INTRODUCTION

People & Places

How did the Holocaust affect our family -our great-grandparents, aunts, uncles, cousins?

The fog of war and massacre make it impossible to answer this question with confidence. We do know that special Nazi killing squads were unleashed just after Germany's attack on the Soviet Union in June 1941 and that they passed precisely through the areas where our grandparents were born. Newly-released historical sources cannot tell us exactly what happened, but they are able to tell us what might have happened. The story is a complicated one.

Family members, present and future, who read these pages should know that we had a large Russian family. Even to members of this generation, this fact came as something of a revelation. For example, my father, Jerry Schechter, did not discover this until his 70's.

It was only during our collaborative effort to translate and publish letters that my grandmother, Bessie Rapoport Schechter, had received from Russia that my father and I learned she had nine or ten brothers and sisters. (This story is recounted in Bessie's Letters). We know that several of them had children, and that several more were of marriageable age as the story told in the letters came to a close in the 1930's. Multiplied through all the generations which have passed, this family would by now have become a small clan. Yet I have only a half-dozen American cousins, and none of them, so far as I know, are Rapoports. What happened to them all? What was their fate?

Through my grandmother's letters, we learned several facts, which helped us to fill in a larger puzzle. First, we learned that my grandmother was twenty years old in 1913 when she came to America from her small Byelorussian shtetl of Kholmich. She was the oldest sister in her family, though she had three older brothers. The math is easy to do. When Hitler launched his Operation Barbarrosa invasion of the Soviet Union in June 1941, my grandmother was 48 years old.

Using her age as a reference point, we can conclude that all of her siblings could have survived to this point. We have a small photograph of her father. He has an impressive white beard, and, perhaps because of it, appears elderly. Even in the unlikely event that the picture was taken very late--in the early 1930's, he appears to be at least in his 60's. It is very possible that, after a difficult life, he had passed away before the Nazi invasion. We know that his first wife, my grandmother's mother, Golda, had died earlier.

We also know that my grandmother had Rapoport relatives in the neighboring, larger town of Rechitsa (ten miles from Kholmich). There her Uncle Gershon lived, and, undoubtedly, several cousins.

Finally, the towns most often mentioned in the letters, aside from those named above, were the even larger ones of Gomel and Bobruisk, fifteen and fifty miles from Kholmich, respectively.
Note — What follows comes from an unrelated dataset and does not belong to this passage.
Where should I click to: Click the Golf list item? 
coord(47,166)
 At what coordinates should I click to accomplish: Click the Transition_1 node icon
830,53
On the ship manifest in which my grandmother's name appeared, in the space for "last residence," there may be written the name of one more locale, "Minsk." But the word is hard to make out, and it may just as well refer to a province name.

As for the Schechters, we know of no immediate family who remained in the Ukrainian shtetl of Yarmolinitz when the Nazis came. There may have been cousins though. My grandfather, Max Schechter, emigrated to the United States in 1910. Within the next dozen years, he, his older and young brother, and his father were all living in America. His father arrived after WWI with his second wife, a cousin. His first wife, Eva, who was my grandfather's mother, had already died.
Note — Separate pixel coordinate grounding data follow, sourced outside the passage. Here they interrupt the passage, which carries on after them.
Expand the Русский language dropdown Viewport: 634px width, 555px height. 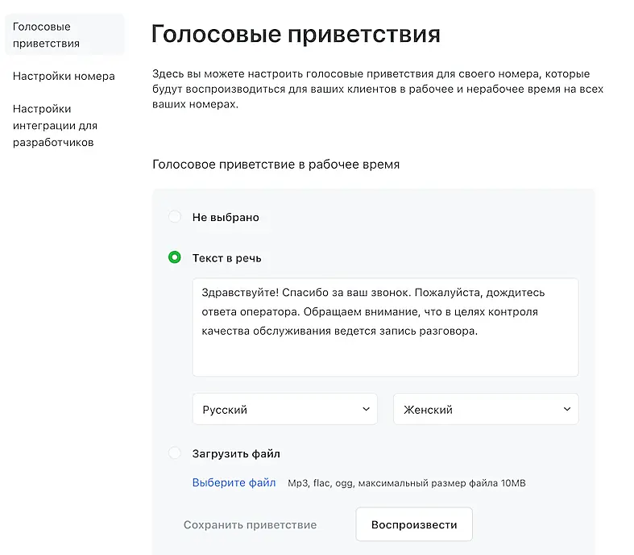pos(284,409)
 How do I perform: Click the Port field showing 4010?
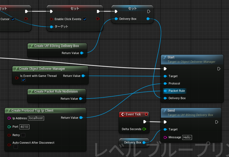24,127
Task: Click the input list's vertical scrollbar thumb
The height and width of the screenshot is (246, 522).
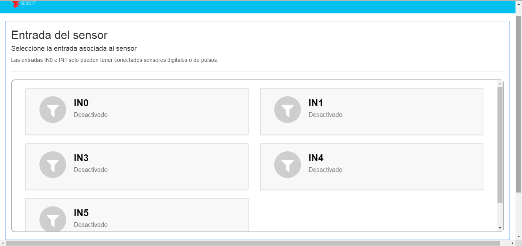Action: coord(500,144)
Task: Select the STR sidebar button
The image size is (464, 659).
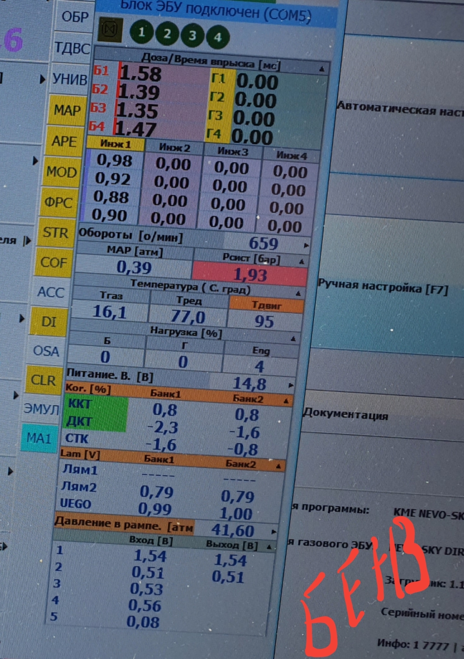Action: click(56, 232)
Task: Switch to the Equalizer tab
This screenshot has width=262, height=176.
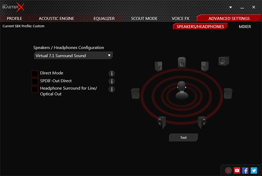Action: point(104,19)
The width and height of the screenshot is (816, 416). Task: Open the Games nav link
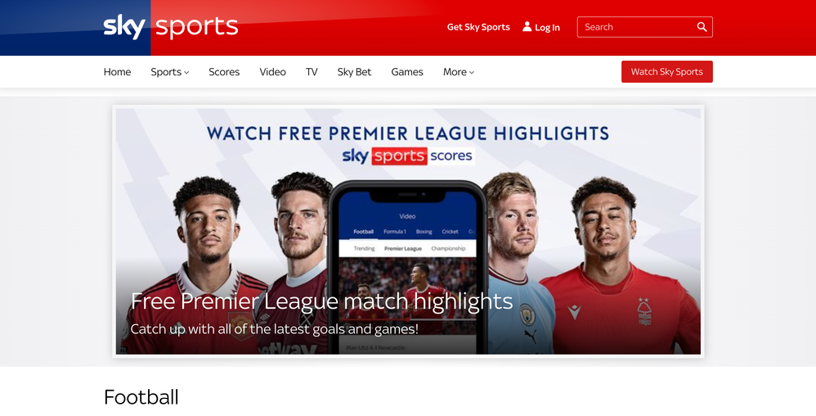pyautogui.click(x=407, y=72)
There is another place associated with my grandfather's life. When he was a young man, he had left his small town for the nearby city of Kamanets-Podolsk. It was there, after service in the Russian army, that he became active in revolutionary circles. (See the memory book, Max Schechter-Father, Grandfather, Union Organizer).
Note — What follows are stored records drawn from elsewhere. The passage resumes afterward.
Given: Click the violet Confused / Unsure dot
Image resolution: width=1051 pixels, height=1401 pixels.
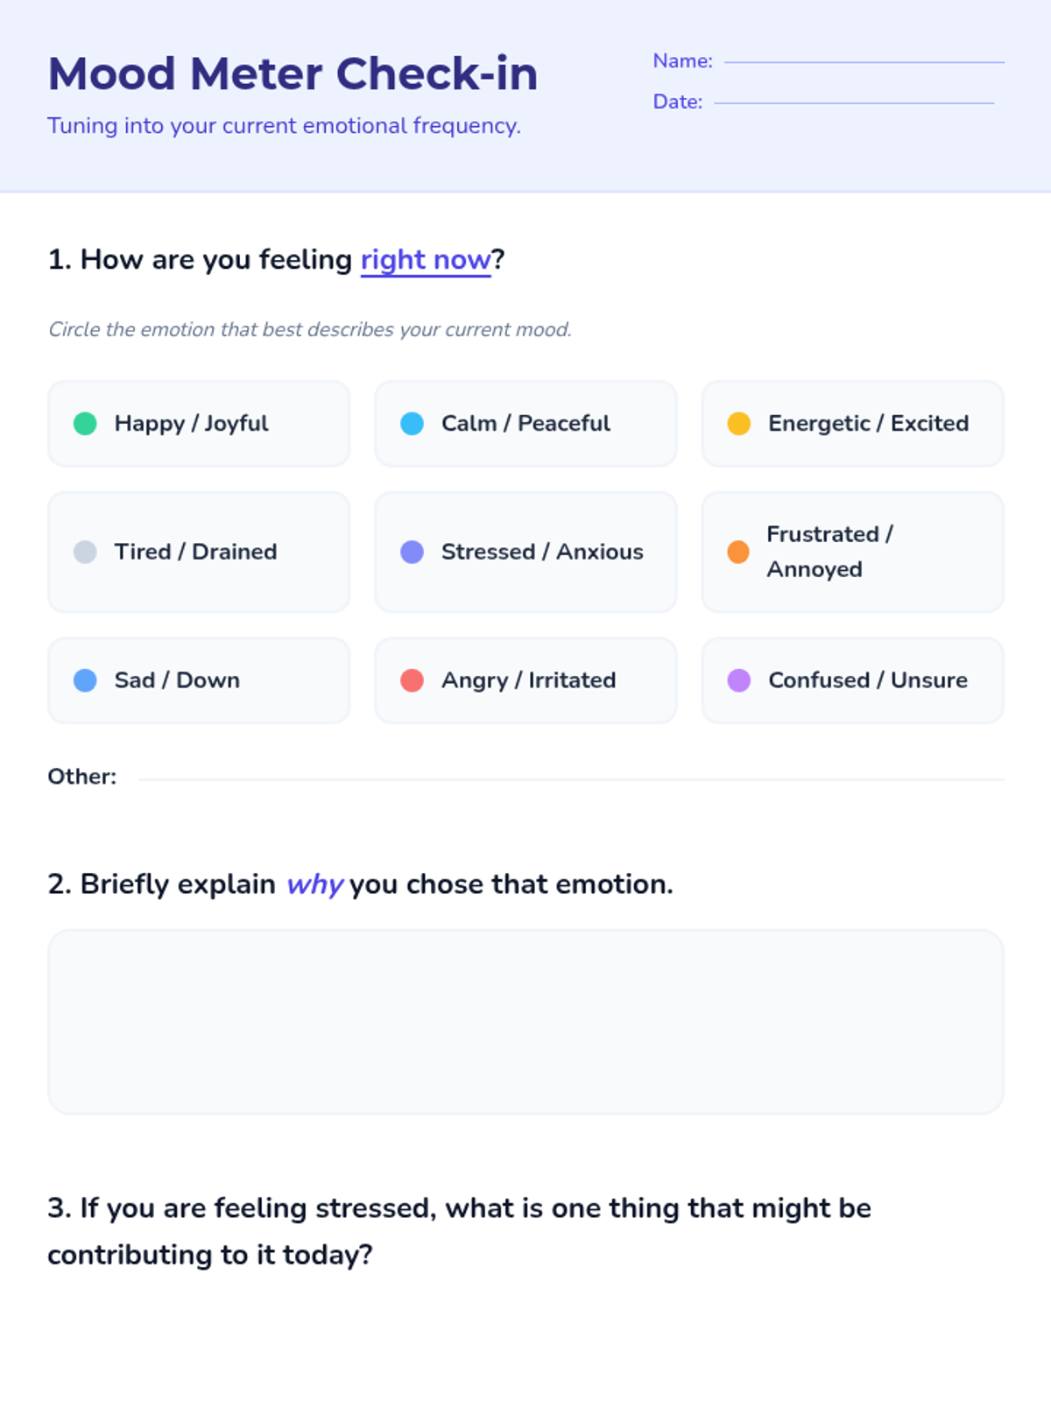Looking at the screenshot, I should click(x=739, y=680).
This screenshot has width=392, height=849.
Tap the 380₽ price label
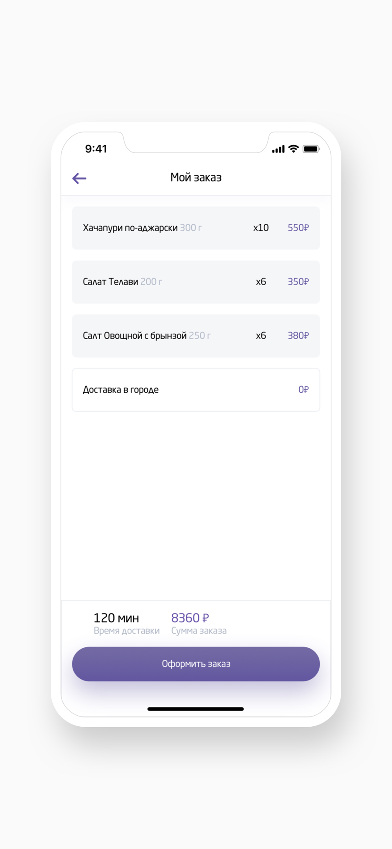(298, 336)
My Grandma Sarah also came to America in 1913. She was then a young woman of twenty, and had traveled across a great ocean to meet her brother in Boston. Her Russian name was Sonya Sholkov. Her brother's name was Issac, and he later Americanized his last name to "Sholkin." The two children had left their mother, Vigassi, in Russia, perhaps planning to bring her over at a later date. Their father had died years before my grandmother's emigration. The family originally came from the small Ukrainian shtetl of Pereyaslov, where my great-grandmother was related to another resident, the great Jewish writer Sholom Aleichem. (See the book: Remembering Grandma Sarah). Sometime later, she and her mother might have migrated south to Ekaterinoslav, a larger city, also on the Dnieper River. That city is listed on her ship's register papers as her last place of residence before emigration.In the early 1920's, my grandmother heard the tragic news of her mother's death, so she was not alive when World War II began.

The Holocaust

My previous efforts to determine if members of our family had perished in the death camps were unsuccessful. I had requested searches through Yad Vashem and The International Tracing Service. The names of a few Rapoports did emerge, but none belonged to our family. It was at that point that I learned that our relatives may have perished before the construction of the death camps. This is because millions of Russian Jews were killed during the two years following Hitler's invasion of the Soviet Union.

In the rear of the German armies, four so-called Eizensatzgruppen units fanned out through the old Jewish "Pale of Settlement." In Byelorussia and the Ukraine, they systematically went about the work of "exterminating" the Jewish population. These millions of victims never saw the inside of a gas chamber. There was no Auschwitz for them. They were simply marched into forests, forced to dig pits, and were shot at close range.

I learned this from The Black Book, a title supplemented by a huge subtitle that begins with the words, "The Ruthless Murder of Jews by German-Fascist Invaders..."

But did this happen to our relatives?

In April, 2001, I obtained a copy of the book, The Einsatzgruppen Reports, which is a selective compilation of the official reports sent to Berlin by the various Einsatzgruppen (EG) units and sub-units. Far from being ashamed of their work, the killing groups dutifully reported their progress to their superiors in Germany. As I read, I saw first hand the fabled German predilection for keeping complete records.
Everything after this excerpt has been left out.